Objectives
Published on: June 13, 2018
- The broad purpose of the ISC is to provide guidance to the university in matters of information security in the context of the university’s, mission, objectives, and obligations.
- Act as a steering committee for the information security program, including a recommendation for the final resource allocation decisions for the annual security strategy plan.
- As per policy, ensure every academic and non-academic unit is appropriately covered by an information risk management plan.
- Establishing and maintaining effective lines of accountability, responsibility and authority for protecting information assets. This is typically achieved by reviewing and guiding division level information risk management plans.
- Establish, ensure and maintain accountability for protecting information resources.
- Regularly review threats to, and due diligence around (e.g. risk management plans) the protection of the university’s digital assets and monitor assurance.
- Mediate conflicting risk/security requirements.
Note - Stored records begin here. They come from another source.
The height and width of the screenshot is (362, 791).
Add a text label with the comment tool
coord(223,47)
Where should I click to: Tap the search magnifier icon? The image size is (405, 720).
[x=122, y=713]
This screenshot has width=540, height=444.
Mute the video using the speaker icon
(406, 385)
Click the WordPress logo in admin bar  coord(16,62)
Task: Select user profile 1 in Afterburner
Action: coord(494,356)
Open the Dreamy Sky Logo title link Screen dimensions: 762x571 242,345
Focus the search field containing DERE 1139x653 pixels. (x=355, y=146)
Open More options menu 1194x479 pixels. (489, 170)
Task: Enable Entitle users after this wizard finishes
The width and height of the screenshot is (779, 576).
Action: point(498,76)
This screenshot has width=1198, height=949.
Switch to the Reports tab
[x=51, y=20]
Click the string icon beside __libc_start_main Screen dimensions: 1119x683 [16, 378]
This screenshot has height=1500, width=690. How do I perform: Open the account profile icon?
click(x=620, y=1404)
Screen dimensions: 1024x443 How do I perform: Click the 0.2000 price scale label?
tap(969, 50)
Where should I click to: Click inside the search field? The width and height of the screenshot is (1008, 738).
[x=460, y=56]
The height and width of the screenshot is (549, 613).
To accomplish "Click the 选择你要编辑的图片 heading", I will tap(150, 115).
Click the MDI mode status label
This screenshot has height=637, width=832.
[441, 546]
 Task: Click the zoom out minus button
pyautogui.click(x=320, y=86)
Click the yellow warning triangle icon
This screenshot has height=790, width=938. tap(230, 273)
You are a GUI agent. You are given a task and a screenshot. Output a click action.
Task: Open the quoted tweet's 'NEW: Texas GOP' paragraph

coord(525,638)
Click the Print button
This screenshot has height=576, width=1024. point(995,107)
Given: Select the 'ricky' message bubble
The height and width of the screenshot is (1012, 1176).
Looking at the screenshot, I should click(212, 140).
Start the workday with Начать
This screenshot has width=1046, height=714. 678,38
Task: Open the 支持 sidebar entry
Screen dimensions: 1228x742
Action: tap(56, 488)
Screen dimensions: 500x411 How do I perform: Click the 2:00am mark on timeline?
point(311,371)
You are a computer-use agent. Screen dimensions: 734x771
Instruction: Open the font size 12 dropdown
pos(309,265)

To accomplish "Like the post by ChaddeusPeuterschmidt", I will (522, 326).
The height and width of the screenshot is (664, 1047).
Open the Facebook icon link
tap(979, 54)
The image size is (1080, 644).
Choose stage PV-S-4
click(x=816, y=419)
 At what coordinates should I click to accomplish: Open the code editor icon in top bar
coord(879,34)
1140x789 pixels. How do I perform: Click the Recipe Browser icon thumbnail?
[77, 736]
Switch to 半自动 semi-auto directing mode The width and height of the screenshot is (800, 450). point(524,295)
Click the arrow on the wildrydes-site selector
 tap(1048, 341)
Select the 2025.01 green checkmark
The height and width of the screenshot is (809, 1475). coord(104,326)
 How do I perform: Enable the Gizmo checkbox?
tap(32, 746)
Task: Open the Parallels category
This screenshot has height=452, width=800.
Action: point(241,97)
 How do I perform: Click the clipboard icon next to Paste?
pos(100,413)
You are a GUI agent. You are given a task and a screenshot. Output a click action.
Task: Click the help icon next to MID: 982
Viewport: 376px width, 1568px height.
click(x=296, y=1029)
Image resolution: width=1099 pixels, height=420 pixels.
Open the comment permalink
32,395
- Collaborate with the CISO to undertake information security initiatives and educate the university community on digital security best practices.
- Oversee the development, recommendation and review of procedures, standards and guidelines for the protection of the university’s digital assets.
- Act as a steering committee for projects that require significant business unit involvement (for example, supporting the data access governance decisions required for implementing a data loss prevention capability).
- Tracking the progress of remediation on risk items (for example, audit report findings and risk register items).
- Reviewing security status metrics reporting, and requesting new metrics if required.
- Providing inputs and feedback to internal and external auditors on the type and level of assurance most needed during corresponding audit cycles.
- Providing a forum for the CISO to guide localized security efforts within individual business units via committee members.
- Acting as a mediation or arbitration forum for reconciling conflicting security requirements between different business units.
- Reviewing and approving or rejecting requests for policy exemptions from business units or projects.
- Chartering ad hoc projects to investigate and report back on topics of interest, for example, the security governance implications of cloud computing.
- Establishing working groups/sub committees, as required, to ensure broad consultation on initiatives.